(Text excerpt)
Whaling is the act of hunting whales. Whaling has been carried out on a small scale since pre-historic times. The oldest known method of catching whales is to simply drive them ashore by placing a number of small boats between the whale and the open sea and attempting to frighten them with noise, activity, and perhaps small, non-lethal weapons such as arrows. Typically, this was used for small species, such as Pilot Whales, Belugas and Narwhals.

The next step was to employ a drouge: a floating object such as a wooden drum or an inflated sealskin which was tied to an arrow or a harpoon, in the hope that, after a time, the whale would tire enough to be approached and killed. Several cultures around the world practiced whaling with drouges, including the Inuit, Native Americans, and the Basque people of the Bay of Biscay.

By medieval times, the Basque fishery had become a significant industry, with whale meat and blubber exported to many parts of Europe. The operation was strictly coastal: watchmen manned lookout towers and when whales were sighted, rang a bell to alert the boat crews. When a whale was killed, it was towed ashore for cutting up and processing.

The type of whale sought was at that time abundant in the North Atlantic and particularly in the Bay of Biscay: the right whale— named because it was the "right" whale to hunt. It was, at least by comparison with other whales, easy to kill, non-aggressive, rich in both baleen and oil, and above all, the carcass often floated. (The particular right whale hunted was the one now known as the Atlantic Northern Right Whale.)

Eventually, during or before the 16th century, Basque whalemen tired of the low success rate of the drouge method (many a harpooned whale would simply swim off into the distance and never be seen again) and adopted the fast-fish method: using the entire whaleboat as a drouge. The technique evolved a great deal over the centuries and varied in detail from one whaling nation to another, but essentially involved having a very long line in the boat which could be paid out as the whale sounded, and hauled back in as it neared the surface. After a sufficient number of attempts to escape, the exhausted whale could be killed. This was considerably more dangerous but resulted in a higher proportion of successful attempts—something that was becoming a necessity at the time, as although the Basque fishery was tiny by comparison with those of later years, right whales were becoming rare near the coasts of Europe. As early as 1372, Basque ships were crossing almost to the other side of the North Atlantic to whale on the Newfoundland Banks. By the late 16th century, right whales were almost exterminated in the eastern North Atlantic and Basque, Norwegian and Icelandic whalers were traveling as far afield as the Gulf of St Lawrence and to the edges of the Greenland ice-pack.

Data entries

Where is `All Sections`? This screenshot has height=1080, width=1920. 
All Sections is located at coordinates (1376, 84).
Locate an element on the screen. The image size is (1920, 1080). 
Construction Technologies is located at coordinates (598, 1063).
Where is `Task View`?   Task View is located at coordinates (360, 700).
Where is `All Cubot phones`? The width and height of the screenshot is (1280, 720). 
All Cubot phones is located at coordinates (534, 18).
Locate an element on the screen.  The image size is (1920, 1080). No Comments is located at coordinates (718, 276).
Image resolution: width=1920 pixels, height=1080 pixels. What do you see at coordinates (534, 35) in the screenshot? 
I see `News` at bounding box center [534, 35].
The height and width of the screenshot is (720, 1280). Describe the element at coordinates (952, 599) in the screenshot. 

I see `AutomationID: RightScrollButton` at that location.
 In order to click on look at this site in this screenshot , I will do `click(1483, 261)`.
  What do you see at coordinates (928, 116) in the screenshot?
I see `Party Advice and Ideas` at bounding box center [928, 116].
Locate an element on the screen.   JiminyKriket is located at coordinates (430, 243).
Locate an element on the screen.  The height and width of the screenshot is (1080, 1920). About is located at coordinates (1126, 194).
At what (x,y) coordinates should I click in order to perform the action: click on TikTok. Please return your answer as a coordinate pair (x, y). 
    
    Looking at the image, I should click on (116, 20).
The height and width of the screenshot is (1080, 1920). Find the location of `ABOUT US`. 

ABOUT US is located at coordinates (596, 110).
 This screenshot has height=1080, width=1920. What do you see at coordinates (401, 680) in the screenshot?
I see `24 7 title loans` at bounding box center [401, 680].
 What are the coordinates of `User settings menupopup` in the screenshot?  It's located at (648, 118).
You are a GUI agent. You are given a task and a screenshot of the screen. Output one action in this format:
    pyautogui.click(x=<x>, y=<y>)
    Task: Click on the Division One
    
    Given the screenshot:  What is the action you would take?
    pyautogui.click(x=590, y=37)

(Problems and tasks)
• a. Return the portion of the whaling passage that opens with the words "By medieval times, the" and closes with "up and processing.", copied word for word.
• b. Name every culture the whaling passage says practiced whaling with drouges.

(Responses to the tasks)
• a.
By medieval times, the Basque fishery had become a significant industry, with whale meat and blubber exported to many parts of Europe. The operation was strictly coastal: watchmen manned lookout towers and when whales were sighted, rang a bell to alert the boat crews. When a whale was killed, it was towed ashore for cutting up and processing.

• b.
- the Inuit
- Native Americans
- the Basque people of the Bay of Biscay